Why would a 3d graphics designer use “a cheap (no brand) 32 MB Graphic adapter” in a computer equipped with an Athlon XP 2200 and 1 GB of RAM ? Doesn’t the cheap video card restrain the other components ? Maybe that’s one source of problems too.
“I don’t understand why Windows let’s programmes hog the cpu. I always find it so frustrating when I’m multitasking and one program suddenly get 99% of the cpu, I can’t even minimize the window! It seems so simple to think of this problem beforehand and program the os in such a way as to keep it responsive. If it’s gonna use 75% and take a bit longer, fine with me, because then I can check out my email in the mean time. Or is that too much too ask of an OS?”
just go to google and type:
windows xp Win32PrioritySeparation
youll find may opinions on the net for optimizing windows memory and cpu priorities.
default for Win32PrioritySeparation=2 but it can be lowered to 0. valid range is 0-38. you might not just have a cpu hog it might also be a memory hog as well.
go to windows task manager then click prosesses tab then right click on the desired process then got to set priority menu and select priority level.
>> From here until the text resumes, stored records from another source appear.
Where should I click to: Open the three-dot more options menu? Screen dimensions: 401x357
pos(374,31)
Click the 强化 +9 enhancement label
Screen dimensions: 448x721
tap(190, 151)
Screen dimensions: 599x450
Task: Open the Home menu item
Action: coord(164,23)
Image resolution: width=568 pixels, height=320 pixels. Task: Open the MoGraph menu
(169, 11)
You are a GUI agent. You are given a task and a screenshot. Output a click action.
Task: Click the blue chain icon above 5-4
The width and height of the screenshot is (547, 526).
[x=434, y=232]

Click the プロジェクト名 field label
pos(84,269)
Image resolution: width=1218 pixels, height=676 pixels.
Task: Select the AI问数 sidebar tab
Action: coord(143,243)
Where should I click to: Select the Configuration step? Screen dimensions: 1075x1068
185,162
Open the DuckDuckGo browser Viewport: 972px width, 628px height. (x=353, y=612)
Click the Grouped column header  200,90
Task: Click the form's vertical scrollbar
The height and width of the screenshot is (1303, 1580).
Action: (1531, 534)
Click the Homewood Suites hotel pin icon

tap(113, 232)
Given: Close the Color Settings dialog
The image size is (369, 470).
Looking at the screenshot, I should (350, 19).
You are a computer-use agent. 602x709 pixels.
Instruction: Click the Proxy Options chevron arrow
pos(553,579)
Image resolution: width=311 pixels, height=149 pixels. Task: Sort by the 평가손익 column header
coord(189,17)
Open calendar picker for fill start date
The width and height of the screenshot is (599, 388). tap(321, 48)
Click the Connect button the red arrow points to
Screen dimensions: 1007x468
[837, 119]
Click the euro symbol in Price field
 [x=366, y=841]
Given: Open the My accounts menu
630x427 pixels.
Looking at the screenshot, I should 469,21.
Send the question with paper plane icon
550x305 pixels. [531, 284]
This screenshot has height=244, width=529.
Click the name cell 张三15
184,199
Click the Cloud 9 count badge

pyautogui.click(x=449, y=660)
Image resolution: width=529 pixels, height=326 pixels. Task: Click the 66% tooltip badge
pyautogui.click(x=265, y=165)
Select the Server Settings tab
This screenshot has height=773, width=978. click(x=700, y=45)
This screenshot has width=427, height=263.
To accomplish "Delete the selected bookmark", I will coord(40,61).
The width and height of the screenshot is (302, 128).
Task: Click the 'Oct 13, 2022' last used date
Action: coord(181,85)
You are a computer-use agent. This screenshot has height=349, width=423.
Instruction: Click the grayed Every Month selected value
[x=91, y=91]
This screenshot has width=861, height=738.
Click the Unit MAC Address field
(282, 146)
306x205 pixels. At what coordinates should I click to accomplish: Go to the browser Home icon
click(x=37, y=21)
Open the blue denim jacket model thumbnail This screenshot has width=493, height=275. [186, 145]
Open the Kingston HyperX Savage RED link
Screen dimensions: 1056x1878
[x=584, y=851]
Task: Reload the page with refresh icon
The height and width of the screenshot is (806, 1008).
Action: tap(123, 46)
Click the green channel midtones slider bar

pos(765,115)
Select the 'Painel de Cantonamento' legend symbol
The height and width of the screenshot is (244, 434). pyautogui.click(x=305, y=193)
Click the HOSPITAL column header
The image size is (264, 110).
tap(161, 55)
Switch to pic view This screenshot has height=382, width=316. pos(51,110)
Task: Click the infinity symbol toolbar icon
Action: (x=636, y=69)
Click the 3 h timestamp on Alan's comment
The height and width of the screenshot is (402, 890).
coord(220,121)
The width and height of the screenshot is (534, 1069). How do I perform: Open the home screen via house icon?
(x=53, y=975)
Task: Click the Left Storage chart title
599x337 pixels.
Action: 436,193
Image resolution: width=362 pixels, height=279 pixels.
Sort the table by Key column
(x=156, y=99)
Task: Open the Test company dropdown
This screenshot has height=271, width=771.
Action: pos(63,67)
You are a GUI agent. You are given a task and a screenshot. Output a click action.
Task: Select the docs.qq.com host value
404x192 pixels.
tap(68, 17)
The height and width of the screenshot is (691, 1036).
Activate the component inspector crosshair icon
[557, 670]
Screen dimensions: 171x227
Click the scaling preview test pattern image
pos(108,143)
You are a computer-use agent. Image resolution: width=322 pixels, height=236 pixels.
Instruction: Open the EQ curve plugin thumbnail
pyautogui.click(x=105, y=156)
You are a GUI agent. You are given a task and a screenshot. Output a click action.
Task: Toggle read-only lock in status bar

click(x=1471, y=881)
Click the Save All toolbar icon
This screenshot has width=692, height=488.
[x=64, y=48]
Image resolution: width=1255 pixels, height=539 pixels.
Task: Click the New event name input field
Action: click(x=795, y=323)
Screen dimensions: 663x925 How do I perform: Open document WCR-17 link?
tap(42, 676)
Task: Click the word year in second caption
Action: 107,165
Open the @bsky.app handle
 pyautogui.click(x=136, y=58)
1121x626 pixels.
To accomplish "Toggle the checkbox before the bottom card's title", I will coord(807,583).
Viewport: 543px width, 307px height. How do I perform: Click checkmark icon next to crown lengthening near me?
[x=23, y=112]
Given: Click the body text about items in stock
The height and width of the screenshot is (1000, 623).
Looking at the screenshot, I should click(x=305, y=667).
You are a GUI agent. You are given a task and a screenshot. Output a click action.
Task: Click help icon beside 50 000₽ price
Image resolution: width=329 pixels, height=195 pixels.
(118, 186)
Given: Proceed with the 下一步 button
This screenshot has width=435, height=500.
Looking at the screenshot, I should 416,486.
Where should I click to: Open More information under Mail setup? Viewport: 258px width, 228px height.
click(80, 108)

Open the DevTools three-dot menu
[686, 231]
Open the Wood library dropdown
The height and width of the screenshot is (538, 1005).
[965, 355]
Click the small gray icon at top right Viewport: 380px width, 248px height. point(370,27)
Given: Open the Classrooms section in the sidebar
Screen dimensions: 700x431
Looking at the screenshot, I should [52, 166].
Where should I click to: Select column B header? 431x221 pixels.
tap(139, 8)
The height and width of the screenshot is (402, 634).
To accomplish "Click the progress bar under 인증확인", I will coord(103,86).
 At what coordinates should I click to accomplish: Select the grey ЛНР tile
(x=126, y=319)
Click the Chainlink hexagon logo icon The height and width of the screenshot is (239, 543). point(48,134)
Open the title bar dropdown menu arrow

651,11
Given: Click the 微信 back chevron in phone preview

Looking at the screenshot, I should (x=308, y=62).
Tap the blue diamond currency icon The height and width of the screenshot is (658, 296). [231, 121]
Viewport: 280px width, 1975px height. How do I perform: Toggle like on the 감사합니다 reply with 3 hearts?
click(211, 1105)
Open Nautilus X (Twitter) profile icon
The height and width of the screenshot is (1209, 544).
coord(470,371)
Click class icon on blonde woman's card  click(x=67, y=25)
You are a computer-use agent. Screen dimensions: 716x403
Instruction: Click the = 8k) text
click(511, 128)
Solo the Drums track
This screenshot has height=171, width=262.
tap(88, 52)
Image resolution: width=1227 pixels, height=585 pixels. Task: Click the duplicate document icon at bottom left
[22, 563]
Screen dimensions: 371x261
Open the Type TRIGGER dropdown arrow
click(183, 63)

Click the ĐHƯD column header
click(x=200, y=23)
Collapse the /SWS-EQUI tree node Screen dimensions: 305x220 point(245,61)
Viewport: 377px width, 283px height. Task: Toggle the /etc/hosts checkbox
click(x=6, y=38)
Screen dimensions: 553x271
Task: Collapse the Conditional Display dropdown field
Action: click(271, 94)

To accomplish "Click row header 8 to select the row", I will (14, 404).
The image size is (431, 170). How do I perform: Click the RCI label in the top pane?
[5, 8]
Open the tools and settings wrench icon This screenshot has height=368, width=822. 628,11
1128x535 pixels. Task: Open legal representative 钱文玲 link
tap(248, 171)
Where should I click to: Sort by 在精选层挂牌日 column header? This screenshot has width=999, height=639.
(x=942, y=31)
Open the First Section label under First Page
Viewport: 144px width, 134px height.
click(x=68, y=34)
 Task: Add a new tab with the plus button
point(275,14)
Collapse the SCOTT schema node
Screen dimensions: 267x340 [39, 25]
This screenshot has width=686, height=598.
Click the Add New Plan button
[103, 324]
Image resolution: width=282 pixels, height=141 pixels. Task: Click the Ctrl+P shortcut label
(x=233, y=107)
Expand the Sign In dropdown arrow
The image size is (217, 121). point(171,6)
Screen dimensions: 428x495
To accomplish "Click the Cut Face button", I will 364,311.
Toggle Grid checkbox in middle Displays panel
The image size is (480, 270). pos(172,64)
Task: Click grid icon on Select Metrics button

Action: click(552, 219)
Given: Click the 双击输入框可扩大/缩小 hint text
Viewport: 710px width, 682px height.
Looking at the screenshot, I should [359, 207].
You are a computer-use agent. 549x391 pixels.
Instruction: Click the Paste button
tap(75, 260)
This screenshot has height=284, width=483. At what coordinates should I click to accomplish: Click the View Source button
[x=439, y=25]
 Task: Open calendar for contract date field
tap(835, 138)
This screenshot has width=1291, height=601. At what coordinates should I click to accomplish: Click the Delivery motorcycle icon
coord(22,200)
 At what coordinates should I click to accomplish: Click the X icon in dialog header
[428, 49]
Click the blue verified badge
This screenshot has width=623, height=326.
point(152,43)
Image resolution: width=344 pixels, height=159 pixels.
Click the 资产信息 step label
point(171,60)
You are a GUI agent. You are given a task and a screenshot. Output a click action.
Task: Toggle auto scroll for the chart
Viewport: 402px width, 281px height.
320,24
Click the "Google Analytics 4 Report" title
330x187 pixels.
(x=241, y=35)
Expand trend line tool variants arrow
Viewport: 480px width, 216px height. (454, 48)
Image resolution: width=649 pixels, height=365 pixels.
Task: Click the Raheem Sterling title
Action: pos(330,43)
Dear Kevin, there is no rationale behind this (My cheap GPU). The reason for having such a weird configuration is simply because my Radeon burnt out recently and I’m looking for a pro graphic adapter and still didn’t buy one and meanwhile I’m relying on the PC on board chip. I’m agreeing with you, that graphic adapter is a serious performance roadblock, especially when windows try to redraw the Photoshop screen and goes low on adapter memory. The fun part is, you don’t have this problem when using VNC because all the performance problems are “shifted” to another PC, of course. And at least, while the other, usually idle PC at the next room is busy solving the problem, you can switch to another task.
Best
Kasra
> Even the most powerful PC’s become non responsive during
> resource-intensive computations, such as graphic design,
> media, image rendering and manipulating. The traditional
> solution has been to upgrade to a faster computer and throw
> more computing power at the problem to lessen the wait-time.
No. The even more traditional solution is about CPU interrupts and prioritized access to resources (such as the disk). The hardware has everything you need. The problem lies in those crap OSes not using the hardware correctly.